“Take a Deep Breath” Came From an AI Optimizer

The phrase “Take a deep breath and work on this problem step-by-step” circulated widely as a prompt-engineering trick for getting better answers from language models. The phrase did not come from a person experimenting with wording. It was produced by another language model that was searching for effective instructions, as described in a paper from researchers at Google DeepMind.

How the Phrase Was Found

The paper, titled “Large Language Models as Optimizers,” was written by Chengrun Yang, Xuezhi Wang, Yifeng Lu, Hanxiao Liu, Quoc V. Le, Denny Zhou, and Xinyun Chen, and was published at ICLR 2024. It is available at https://arxiv.org/abs/2309.03409.

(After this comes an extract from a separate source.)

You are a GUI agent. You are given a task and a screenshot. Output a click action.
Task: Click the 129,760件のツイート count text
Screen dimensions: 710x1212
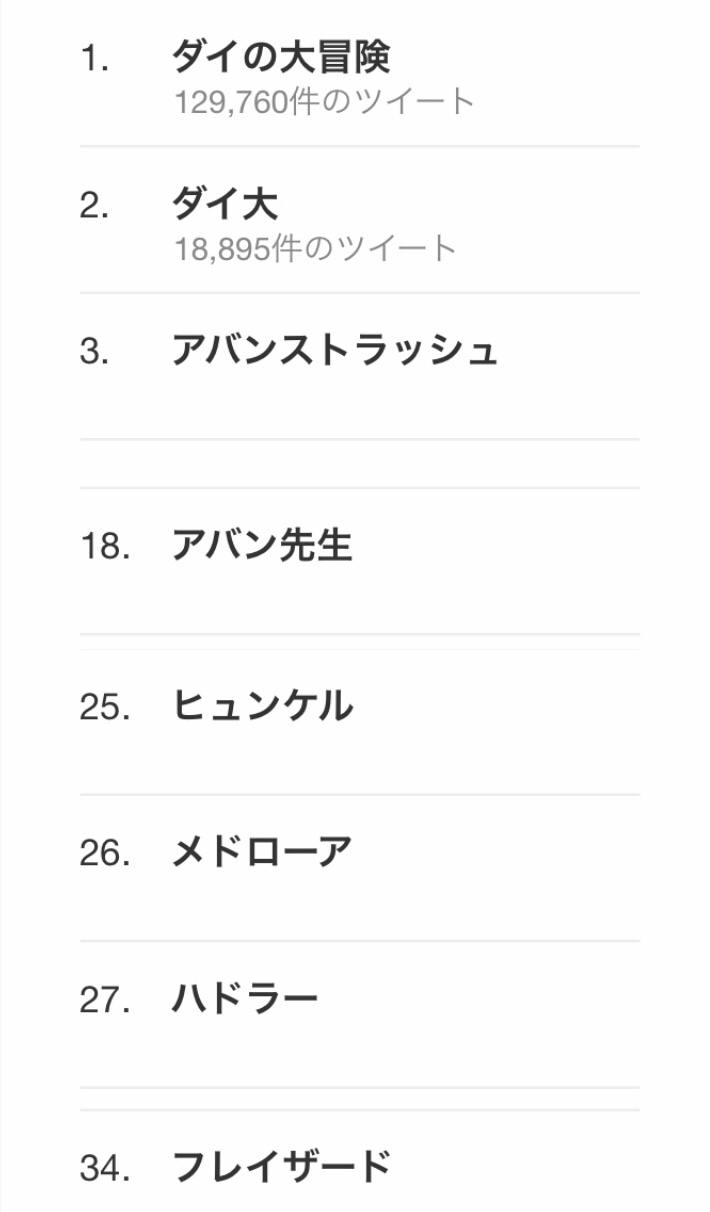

The work introduces a method the authors call OPRO, short for Optimization by PROmpting. Instead of solving optimization problems with hand-written formulas, OPRO uses a language model to propose candidate solutions. At each step the model receives a prompt containing previously tried solutions along with their scores, and it generates new candidates intended to do better. Those candidates are evaluated, the results are fed back, and the loop repeats.

The authors first demonstrated the idea on classic optimization problems such as linear regression and the traveling salesman problem. They then applied the same loop to a different target: finding instructions that make a language model answer reasoning questions more accurately.

The Numbers on GSM8K

In the prompt-optimization experiments, one model acted as the optimizer that generated candidate instructions, and a separate model acted as the scorer that was tested with those instructions. In the configuration reported in the paper, PaLM 2-L-IT served as the optimizer and a pre-trained PaLM 2-L served as the scorer.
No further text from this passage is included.